The World Health Organization announced on Monday that it is closely monitoring a small number of cases of two novel sub-variants of the highly transmissible Omicron coronavirus strain with the aim of ascertaining whether they are more infectious or harmful compared to the previous strains,
BA.4 and BA.5, sister variations of the original BA.1 Omicron variant, have been added to the monitoring list of the global health organization. BA.1 and BA.2, which are now worldwide dominant, as well as BA.1.1 and BA.3, are already being tracked by the organization.
According to the WHO, these new variants are being tracked because they had “additional mutations that need to be investigated further to understand their impact on immunological escape potential.”
Viruses are constantly evolving, but only a few alterations have an impact on their ability to disseminate, elude prior protection from vaccination or infection, or the severity of sickness they cause.
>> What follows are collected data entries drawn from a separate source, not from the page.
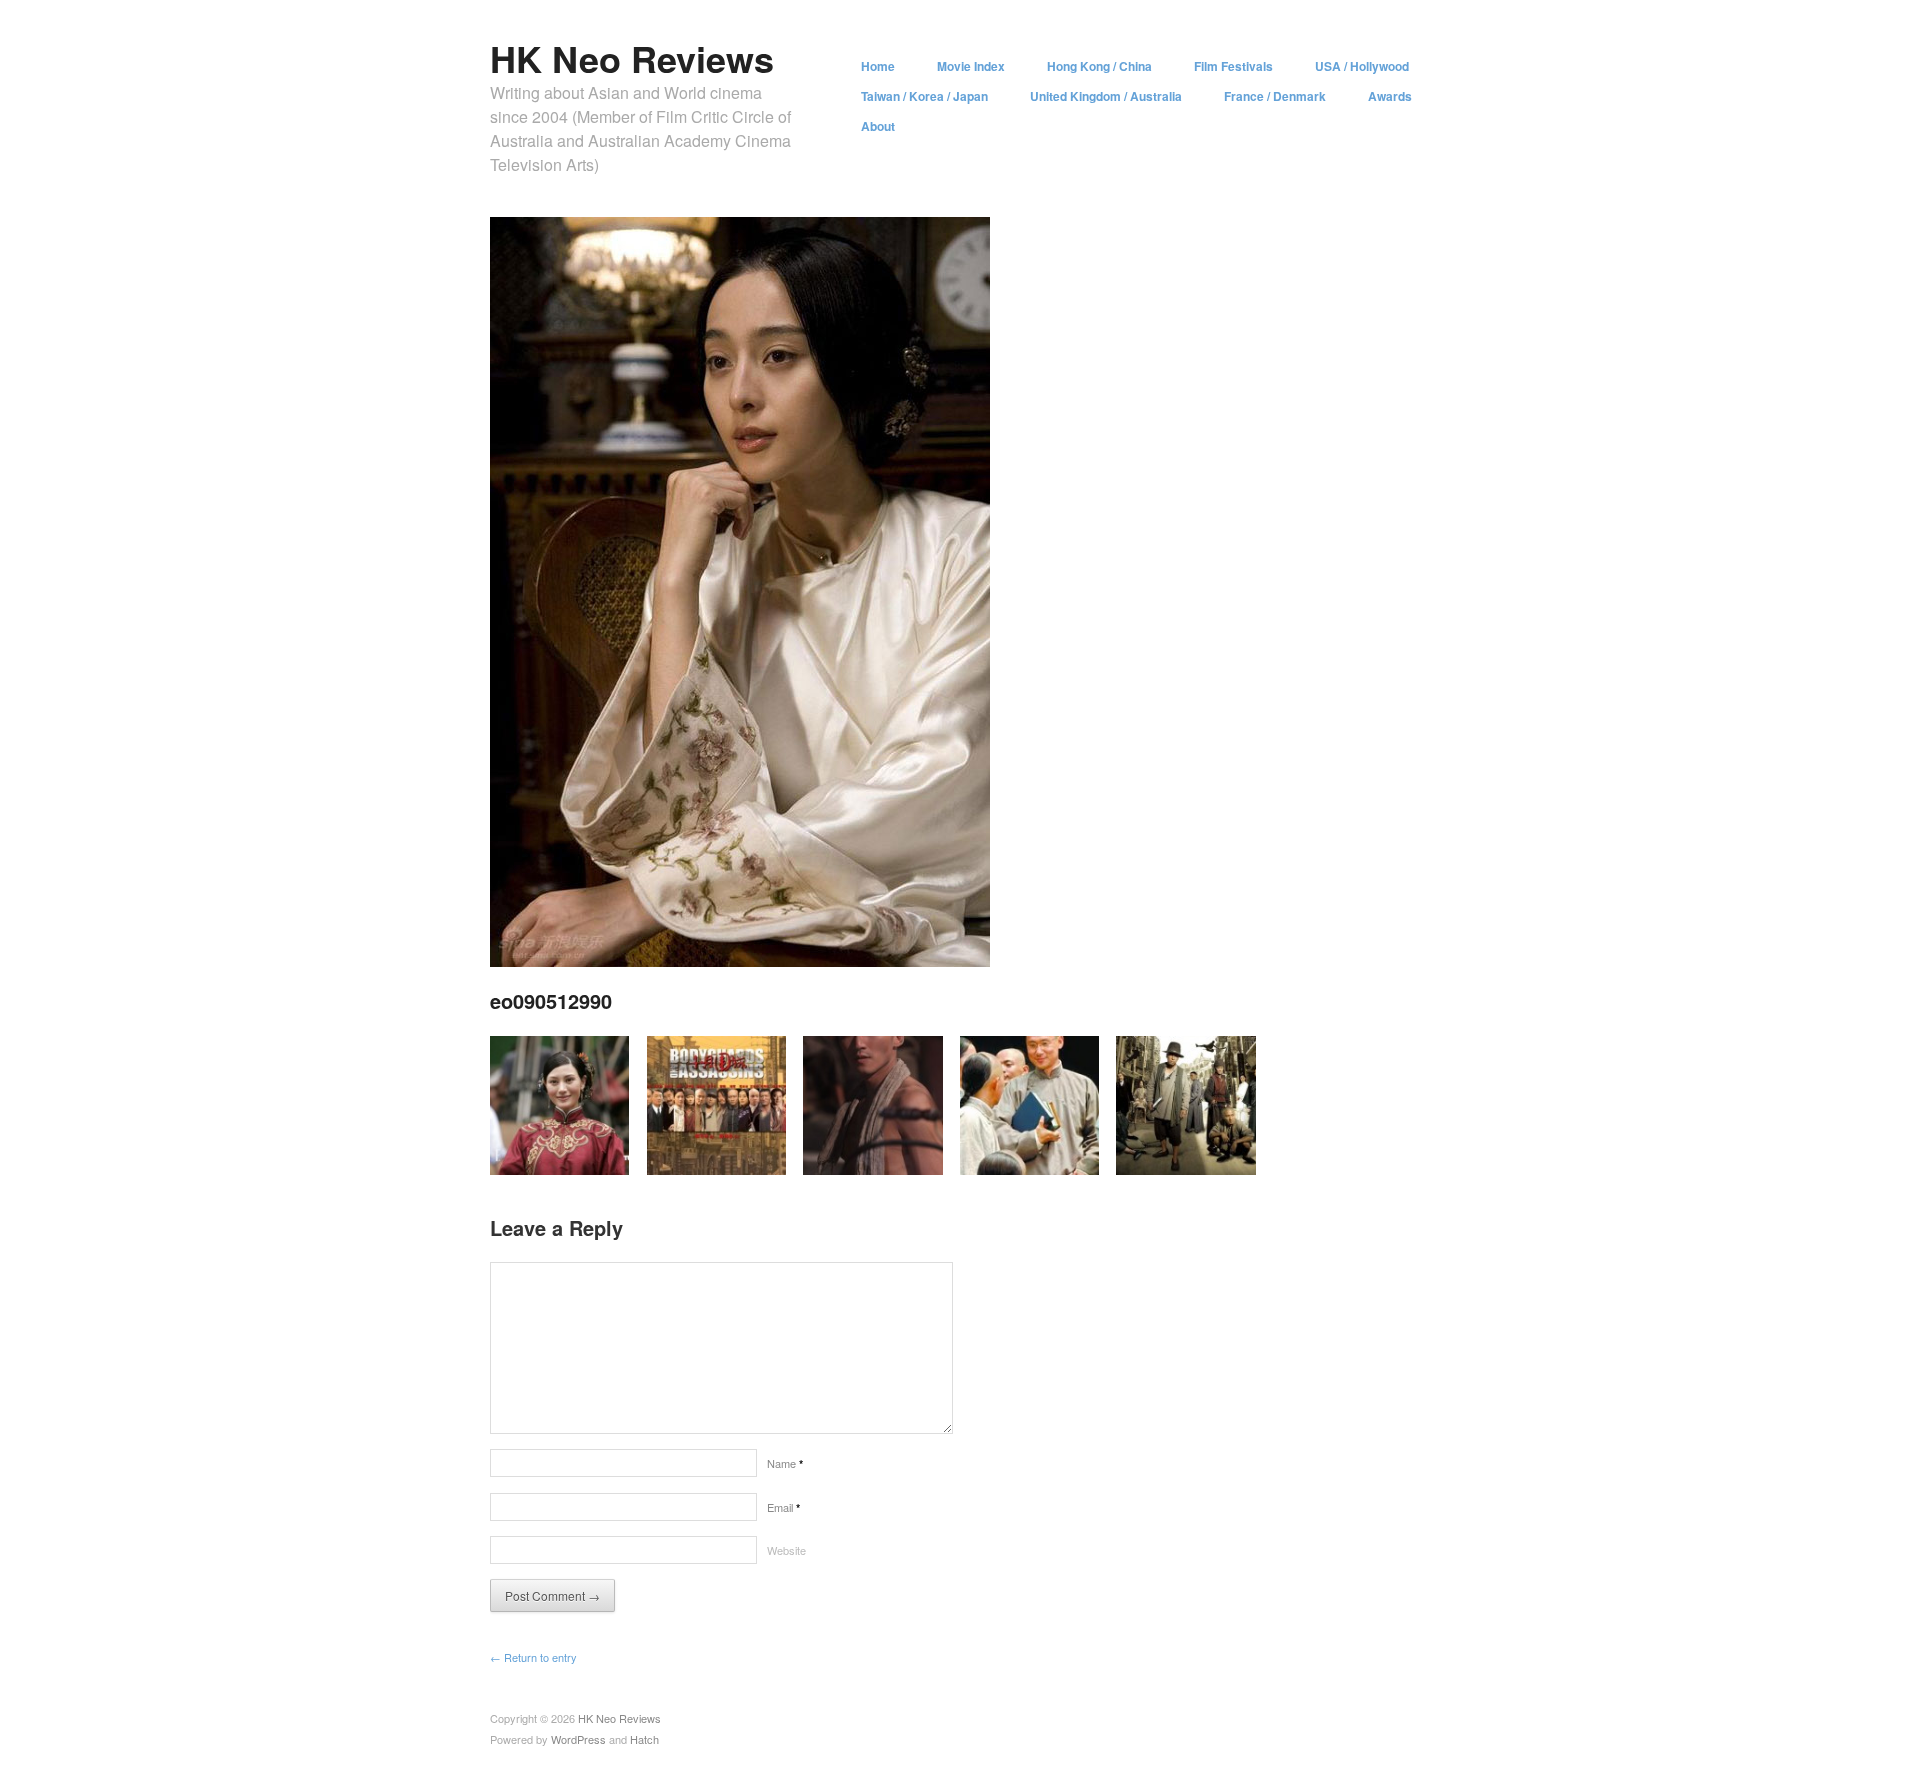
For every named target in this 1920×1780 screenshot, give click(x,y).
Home (878, 66)
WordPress (578, 1739)
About (878, 126)
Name (785, 1463)
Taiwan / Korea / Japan (924, 96)
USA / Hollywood (1362, 66)
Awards (1390, 96)
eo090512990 (551, 1000)
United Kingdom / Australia (1106, 96)
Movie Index (971, 66)
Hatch (644, 1739)
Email (783, 1507)
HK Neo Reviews (632, 58)
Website (786, 1550)
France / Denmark (1275, 96)
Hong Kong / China (1099, 66)
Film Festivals (1233, 66)
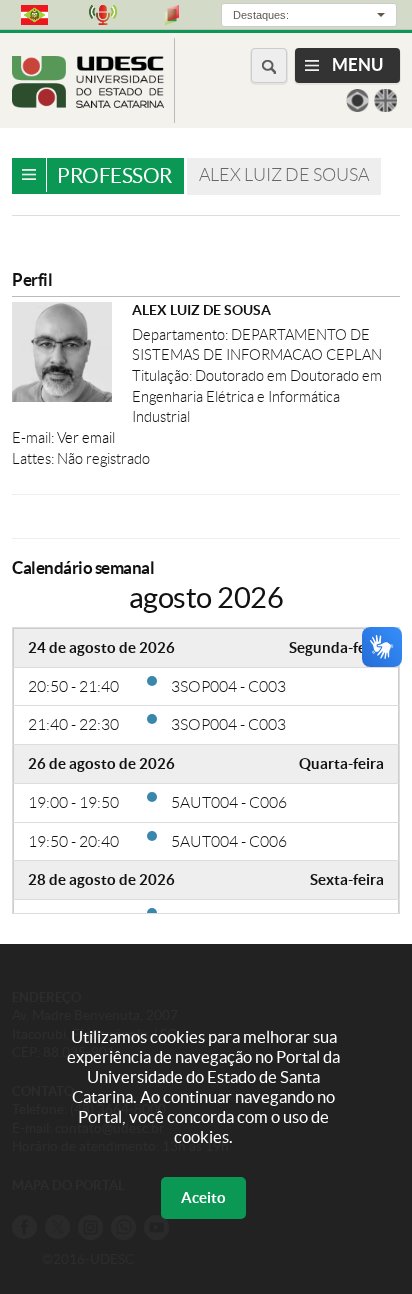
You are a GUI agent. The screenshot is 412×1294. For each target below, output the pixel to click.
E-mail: (34, 438)
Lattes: (34, 459)
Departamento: (181, 335)
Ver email (86, 438)
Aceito (203, 1197)
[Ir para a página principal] (88, 102)
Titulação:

For example, BA.2 now accounts for more than 94 per cent of all sequenced cases and is more transmissible than its siblings, although there is no evidence that it is more likely to produce severe disease.
According to WHO, just a few dozen instances of BA.4 and BA.5 have been recorded to the global GISAID database.
BA.4 was discovered in South Africa, Denmark, Botswana, Scotland, and England from January 10 to March 30, according to the UK’s Health Security Agency.
As of last week, all of the BA.5 cases had been found in South Africa, but Botswana’s health ministry announced on Monday that it had discovered four cases of BA.4 and BA.5, all among adults aged 30 to 50 who were completely vaccinated and showing minor symptoms.